Twelve U.S. Republican Senators on Wednesday urged President Donald Trump to submit the deal to update the North American Free Trade Agreement to Congress for passage by year-end, before Democrats assume control of the House of Representatives.
“We are concerned that if the administration waits until next year to send to Congress a draft implementing bill, passage of the USMCA as negotiated will become significantly more difficult,” the senators, led by Pat Toomey of Pennsylvania, wrote.
The new U.S.–Canada–Mexico Agreement, forged in September after tense negotiations and intended as an update to the decades-old NAFTA, is due for signing by the three governments around Nov. 30. That leaves little time for a vote to occur before a newly-elected Congress takes office in January, with Democrats in control of the House of Representatives after elections earlier this month.

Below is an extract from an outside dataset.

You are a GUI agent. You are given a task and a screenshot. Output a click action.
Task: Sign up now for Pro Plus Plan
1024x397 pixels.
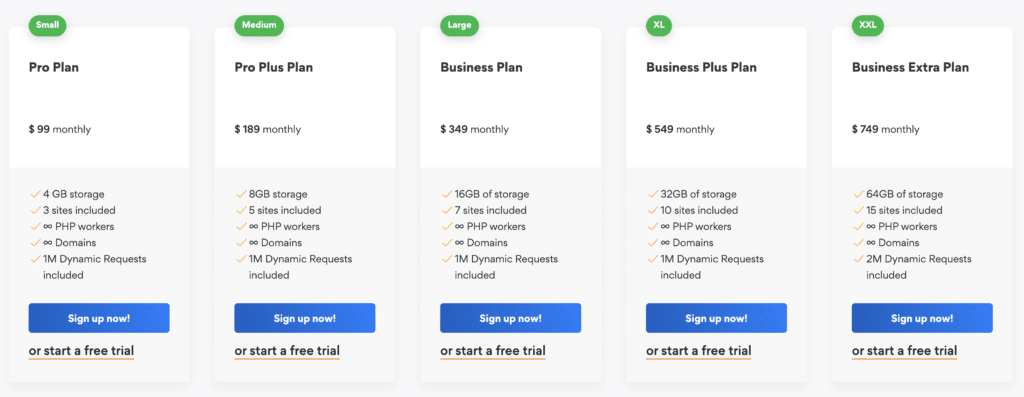(305, 318)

Some Democrats, including expected House Ways and Means Committee Chairman Richard Neal, have said they would demand stronger enforcement of new labor and environmental standards in the USMCA agreement.
The letter from the Republican senators argued that it was still possible for the current, Republican-led Congress to consider and vote on the USMCA deal if the White House submits a final text of the agreement before Nov. 30 and invokes a fast-track provision allowed under trade priority rules.
“These documents can be transmitted to Congress at any time, including prior to the agreement being signed, and on any calendar day,” the senators wrote, adding that this would allow them to submit USMCA implementing legislation 30 days later, for passage in late December.
The USMCA text is not finalized, however. The United States has been seeking to alter the text agreed on Sept. 30 on areas such as wine and dairy, according to sources with knowledge of the talks.
Also unresolved are negotiations aimed at lifting U.S. tariffs on Canadian and Mexican steel and aluminum that have been loosely linked to the NAFTA talks, but are not part of the new trade agreement.
The “fast track” Trade Promotion Authority law sets lengthy deadlines to allow Congress to fully scrutinize trade deals before casting an up or down vote. It requires a U.S. International Trade Commission study of the deal’s economic impact that could take up to 105 days after the agreement is signed.
The USMCA would also still be subject to the full committee process, and ample debate time, which would likely push consideration of the agreement well into 2019.
Senate Finance Committee Chairman Orrin Hatch, a senior Republican who did not sign the letter, said passage this year was not possible, and that members were still reviewing the USMCA text.
The fast-track rule “establishes clear timelines and transparency requirements to allow for thoughtful review by members of Congress and the public,” Hatch said in a statement. “Congressional consideration of USMCA this year is not realistic, but I look forward to continuing consultations with the Trump administration.”